El autómata impasible. La irrupción de Cristo es violenta. Aparece a latigazo limpio revoleando las mesas de los mercaderes. Hay gritos, hay vértigo. Todo vuela por los aires. Ese Jesús desatado ingresa en escena, además, de espaldas al espectador, indiferente a sus emociones. Con ese arrebato de furia introduce Duvivier a su protagonista.

Nada del Cristo dulzón de la estampita. Nada del Cristo tierno y sensible. El perfil que dominará en adelante es el de un Cristo enojado, disgustado con el mundo. Bien por defecto del actor o por deliberada directriz de libreto, la sensación se potenciará en su andar pétreo e impasible. Por momentos se asemeja a una suerte de autómata que repite un parlamento monocorde, carente inflexión dramática alguna. Rígido, en el amplio sentido del término.

Esos recios atributos son desplegados en un marco didáctico. El film –primer retrato sonoro del Redentor– comienza con un narrador en off que ubica la historia en su contexto geopolítico, apoyándose incluso en una cartografía de la región. Explica la ocupación romana del antiguo Reino de Israel y su nueva configuración: al norte, la provincia de Galilea gobernada por el tetrarca Herodes Antipas, hijo de Herodes el Grande, quien construyera el segundo Templo de Jerusalén –el primero lo edificó Salomón–, y al sur, Judea, regida por el pretor romano Poncio Pilatos.

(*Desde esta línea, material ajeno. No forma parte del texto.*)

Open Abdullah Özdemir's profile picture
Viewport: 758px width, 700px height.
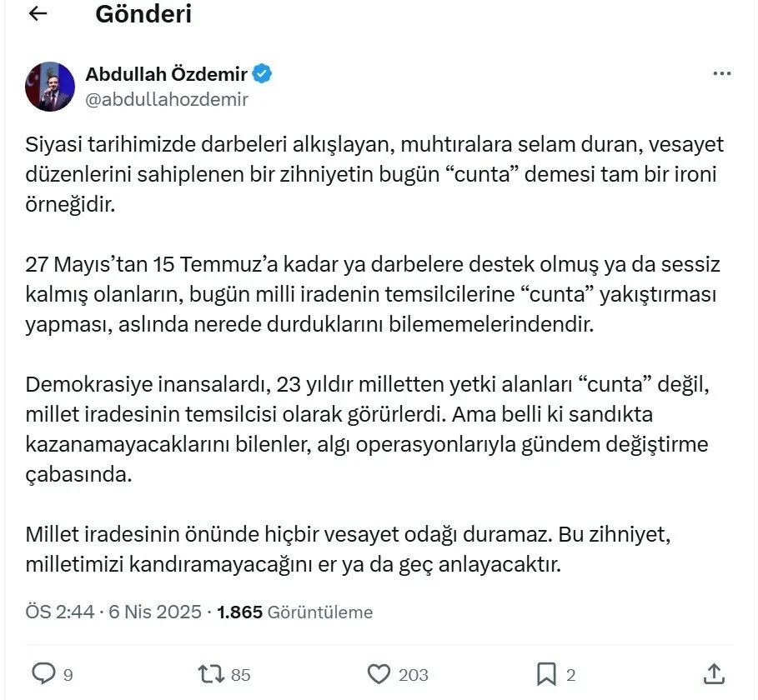(x=50, y=86)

Las imágenes dan cuenta de la majestuosidad del Templo, sus claustros, sus galerías, sus columnatas, sus fachadas de mármol y sus techos de oro. Resulta atinente marcar esta magnificencia porque se trata del santuario contra el cual Jesús despotricará en su intempestiva irrupción, cuando profetice su destrucción y reconstrucción en tres días (en alusión al plazo de su resurrección). Es decir, el edificio condensa la fe que Jesús vendrá a desmontar en aras de imponer la propia.

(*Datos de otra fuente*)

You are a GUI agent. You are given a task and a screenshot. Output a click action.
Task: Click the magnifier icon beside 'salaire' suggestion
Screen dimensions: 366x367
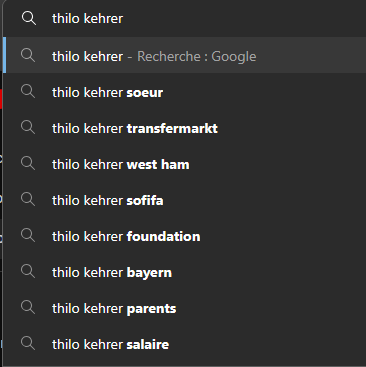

Comenzar con el Templo detenta un propósito adicional: contraponer la exaltación de las muchedumbres que han peregrinado a Jerusalén para la celebración del Pésaj –la emancipación del pueblo de Israel de la esclavitud egipcia– y que aclaman la llegada de Cristo como Mesías en aras de proclamarlo rey, con el nerviosismo del sanedrín –el consejo de sacerdotes que opera como guardián de la ley judaica–, que ve en esa veneración un potencial riesgo para su poder. Toda la primera secuencia está destinada a exponer las disyuntivas intelectuales que suscita en ese cuerpo el alboroto de la multitud.

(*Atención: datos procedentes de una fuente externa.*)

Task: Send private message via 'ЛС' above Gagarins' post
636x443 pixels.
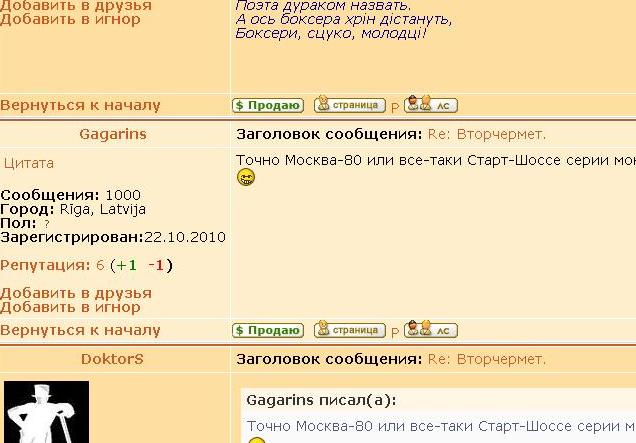Action: point(431,104)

De las panorámicas de las masas se pasa a una subjetiva de Cristo, que nos ofrece la visión del gentío que alfombra su paso con mantas y ramas de palma. También de los ciegos y enfermos que se acercan pidiendo su bendición. Todos saben que viene de Betania, donde ha perpetrado su último y más resonante milagro: la resurrección de Lázaro. ¡Hosanna! ¡Hosanna!, le suplican. Duvivier introduce la palabra hebrea –foránea al francés que domina todo el film– para inscribir el arribo del Redentor en la tradición judaica. El vocablo, que significa “sálvanos”, se invoca en alabanza y aludía precisamente a la liberación de Israel por Jehová del yugo egipcio y el consecuente ingreso del pueblo en la Tierra Prometida. Empleado en esa instancia, pretende acentuar que para todos ellos ha llegado otro enviado de Dios.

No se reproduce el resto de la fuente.